Había una vez un granjero muy pobre llamado Eduardo, que se pasaba todo el día soñando con hacerse muy rico. Una mañana estaba en el establo -soñando que tenía un gran rebaño de vacas- cuando oyó que su mujer lo llamaba.
-¡Eduardo, ven a ver lo que he encontrado! ¡Oh, éste es el día más maravilloso de nuestras vidas!
Al volverse a mirar a su mujer, Eduardo se frotó los ojos, sin creer lo que veía. Allí estaba su esposa, con una gallina bajo el brazo y un huevo de oro perfecto en la otra mano. La buena mujer reía contenta mientras le decía:
-No, no estás soñando. Es verdad que tenemos una gallina que pone huevos de oro. ¡Piensa en lo ricos que seremos si pone un huevo como éste todos los días! Debemos tratarla muy bien.

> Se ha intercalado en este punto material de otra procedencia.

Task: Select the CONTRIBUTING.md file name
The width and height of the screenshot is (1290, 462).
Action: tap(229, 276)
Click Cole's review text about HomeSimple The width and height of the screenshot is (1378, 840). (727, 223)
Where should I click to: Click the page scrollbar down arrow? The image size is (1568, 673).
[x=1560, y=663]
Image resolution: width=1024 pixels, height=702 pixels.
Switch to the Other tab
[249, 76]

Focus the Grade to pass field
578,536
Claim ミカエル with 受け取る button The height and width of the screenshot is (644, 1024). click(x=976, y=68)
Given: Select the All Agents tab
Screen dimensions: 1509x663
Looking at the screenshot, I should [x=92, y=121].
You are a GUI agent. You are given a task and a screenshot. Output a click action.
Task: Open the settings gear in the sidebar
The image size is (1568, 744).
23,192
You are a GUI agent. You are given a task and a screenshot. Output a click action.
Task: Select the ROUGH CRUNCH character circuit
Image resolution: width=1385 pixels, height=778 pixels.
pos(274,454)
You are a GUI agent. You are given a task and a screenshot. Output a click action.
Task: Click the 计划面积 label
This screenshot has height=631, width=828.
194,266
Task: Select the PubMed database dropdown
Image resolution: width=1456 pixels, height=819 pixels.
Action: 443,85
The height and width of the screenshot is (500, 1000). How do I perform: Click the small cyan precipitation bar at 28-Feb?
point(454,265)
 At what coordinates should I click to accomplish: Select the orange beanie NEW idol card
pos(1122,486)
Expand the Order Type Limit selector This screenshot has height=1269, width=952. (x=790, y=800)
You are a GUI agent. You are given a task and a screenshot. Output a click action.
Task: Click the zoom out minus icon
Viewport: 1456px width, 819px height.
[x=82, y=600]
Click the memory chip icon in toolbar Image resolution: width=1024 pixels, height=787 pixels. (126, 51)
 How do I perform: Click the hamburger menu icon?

Durante las semanas siguientes, cumplieron estos propósitos al pie de la letra. La llevaban todos los días hasta la hierba verde que crecía ¡unto al estanque del pueblo, y todas las noches la acostaban en una cama de paja, en un rincón caliente de la cocina. No pasaba mañana sin que apareciera un huevo de oro.
Eduardo compró más tierras y más vacas. Pero sabía que tenía que esperar mucho tiempo antes de llegar a ser muy rico.
-Es demasiado tiempo -anunció una mañana-,Estoy cansado de esperar. Está claro que nuestra gallina tiene dentro muchos huevos de oro. ¡Creo que tendríamos que sacarlos ahora!
Su mujer estuvo de acuerdo. Ya no se acordaba de lo contenta que se había puesto el día en que había descubierto el primer huevo de oro. Le dio un cuchillo y en pocos segundos Eduardo mató a la gallina y la abrió.
Se frotó otra vez los ojos, sin creer lo que estaba viendo. Pero esta vez, su mujer no se rió, porque la gallina muerta no tenía ni un solo huevo.
-¡Oh, Eduardo! -gimió- ¿Por qué habremos sido tan avariciosos? Ahora nunca llegaremos a ser ricos, por mucho que esperemos.
Y desde aquel día, Eduardo ya no volvió a soñar con hacerse rico.